We discuss these findings below. They gave birth to the pricing methodology used by THE SILICOIN. Our methodology is described in maximum detail in Section 4.

This material is lengthy. However, we are sure that it is worth investing 15 minutes to understand once and forever how data that we look at every day is calculated.

If you have questions about this article, you are welcome to ask them in the comments.

Contents

  1. Grey areas and problems of CoinMarketCap’s methodology
  2. Why pooling all trading pairs in one bucket is wrong




  3. How CMC may be calculating reference prices3.1. Option 1 — step by step propagation3.2. Option 2 — iteratively recalculate prices for skipped pairs3.3. Option 3 — use previously calculated prices as reference3.4. Which option CMC is likely to use?
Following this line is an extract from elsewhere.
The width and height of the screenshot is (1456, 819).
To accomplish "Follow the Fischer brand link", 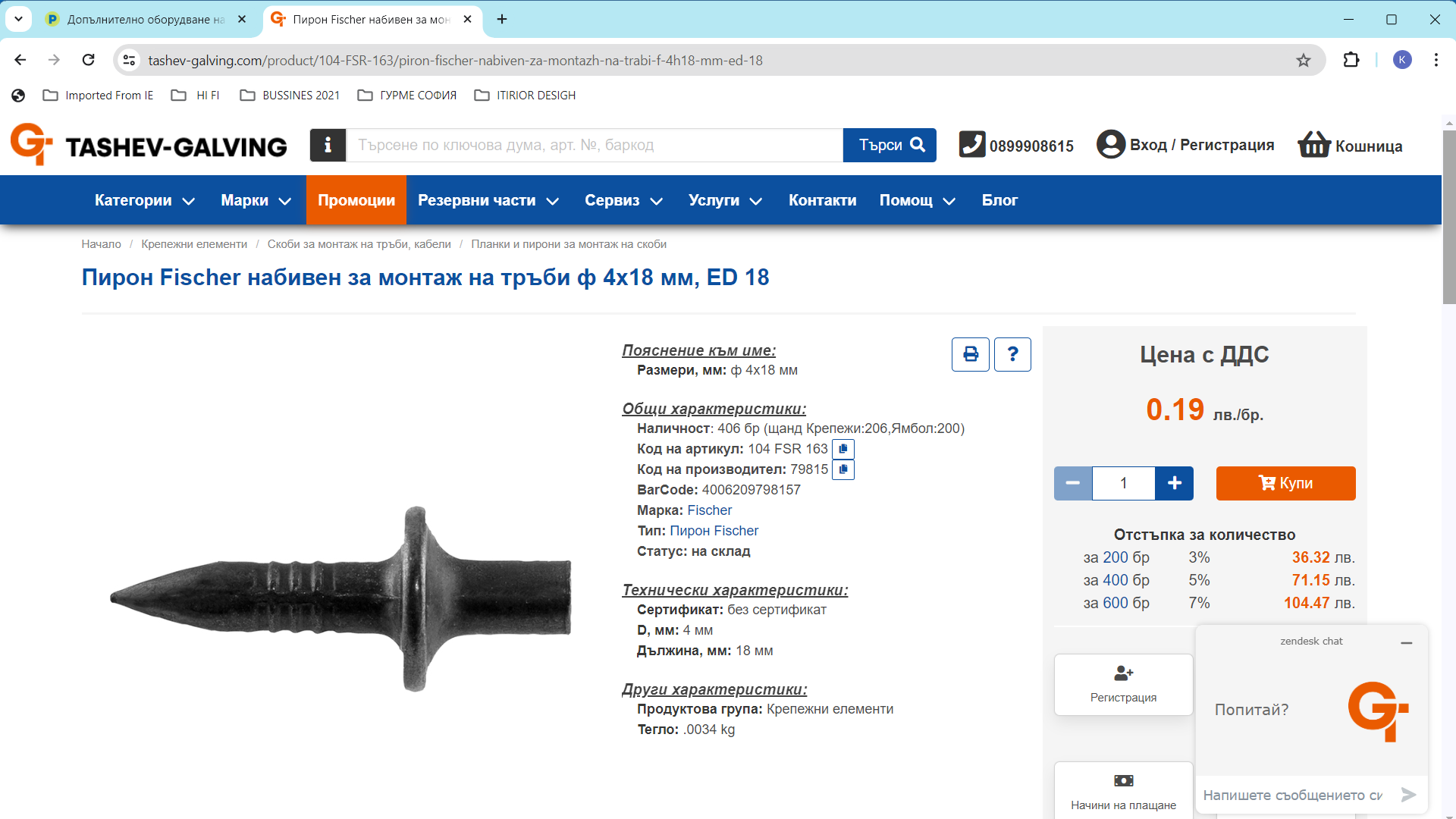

  4. THE SILICOIN coin price calculation methodology4.1. Methodology summary4.2. Methodology results4.3. Detailed methodology4.4. Why use the most liquid trading pair to calculate coin price on exchanges4.5. How to observe all inputs used for calculations

  5. Conclusion

1. Grey areas and problems of CoinMarketCap’s methodology

There are major unknowns and problems in CoinMarketCap’s methodology. We are talking about CMC not because its methodology is particularly bad, but because it is a market standard.

All crypto price aggregators that we know use some variation of CoinMarketCap’s black box methodology.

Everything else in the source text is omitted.